Biscuit has guided reading at school. It's basically reading comprehension, but you know they have the change the names of everything every few years. 

They get either "books," which are photocopies stapled together, or what they call passages, which are just one sheet front and back with a story or non-fiction information. The levels are lettered so they can keep up with where the kids are in their reading. Biscuit is supposed to be at the letter N by the end of the school year. Right now, he's already at R, so he's doing really well. But he puts a lot of pressure on himself.

It's hard because I want to push him and encourage him to do the best he can, but I don't want him getting all stressed out about it. He has this weird mix of being a perfectionist but also wanting to be done with his work more than wanting to be right. So he hurries through things and is then upset when he doesn't do as well as he wanted to do.

So, on to the part where I wanted to laugh ...

When they get their books or passages, they also get sheets with four reading comprehension questions. In addition to the reading and questions, they also have math homework every night. So the idea is for the kids to answer one question each night, making it all more manageable.

Biscuit has piano lessons on Tuesday evenings, so he usually does two questions on Monday or Wednesday. This week was kind of crazy, then Biscuit picked up a nasty cold and had to miss school Wednesday. And somehow, he ended up with three questions to answer Thursday evening.

He does his homework at the kitchen table, and if I sit there with him, he'll ask me a thousand questions and will depend on me too much to help.
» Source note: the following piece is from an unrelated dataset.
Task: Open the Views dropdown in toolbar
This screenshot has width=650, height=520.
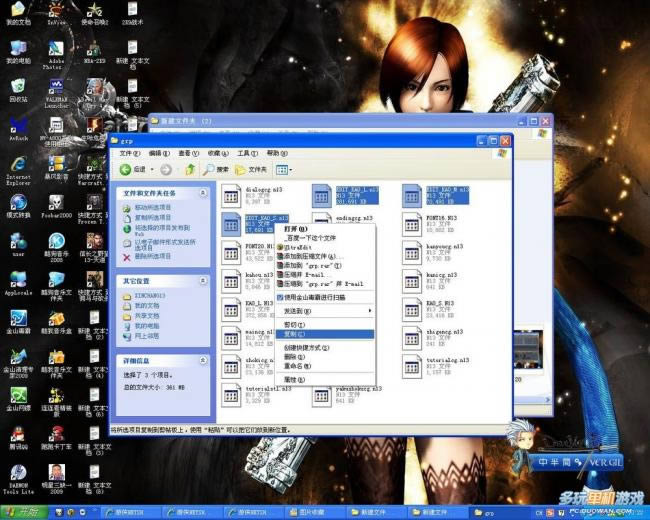Action: (283, 170)

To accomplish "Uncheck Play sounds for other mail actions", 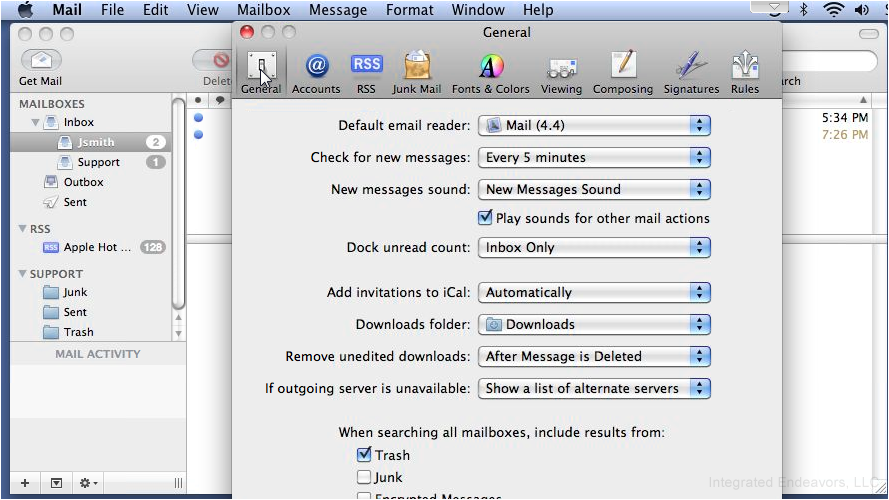I will coord(485,218).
So I stay in the living room, then when he's done, he brings his answers to me and we go over them.

I was in my rocking chair when Biscuit rounded the corner crying.

"What's wrong?" I asked him.

"I ... I ... I'm doomed," Biscuit said with full drama!
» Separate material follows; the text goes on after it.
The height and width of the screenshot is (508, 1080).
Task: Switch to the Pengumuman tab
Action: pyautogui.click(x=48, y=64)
"You're doomed?" I asked him. "Why do you say that?"

"Um, because I can't find my guided reading booooook," he said with more tears falling. "It's no use. I'm going to flunk second grade. I just can't flunk second grade, Mom."

It had to bite my tongue to keep from laughing. I shouldn't admit it because he was so upset, but he was just SO dramatic. But he was completely serious. He was that worried about losing his book. And remember, this so-called book is some photocopies stapled together.

He had the question sheet, so I said, "You've read the passage several times. See if you can remember enough to answer the questions."

I sat with him at the kitchen table, and sure enough, he remembered enough to give decent decent answers to two of the questions.

Once he got those answers down, I could tell he was calming down. So then I lit in with the responsibility / keeping-up-with-your-stuff lecture.

"Your best course of action is to go straight to the teacher and tell her what's going on," I told Biscuit.

"Okay," he said, and I could tell he was dreading it.

I wrote his teacher an email to tell her what was going on and how upset he was about it.

She wrote back later and said that as soon as Biscuit walked in the classroom, he went straight to her desk and stuttered and stumbled all over himself and told her he lost his book.

"Okay, let's problem solve," she told him. "Pick up another book and go do your last question right now."

And that's all he needed to hear. She said he got his last question done in no time.

And it's safe to say that he won't flunk second grade!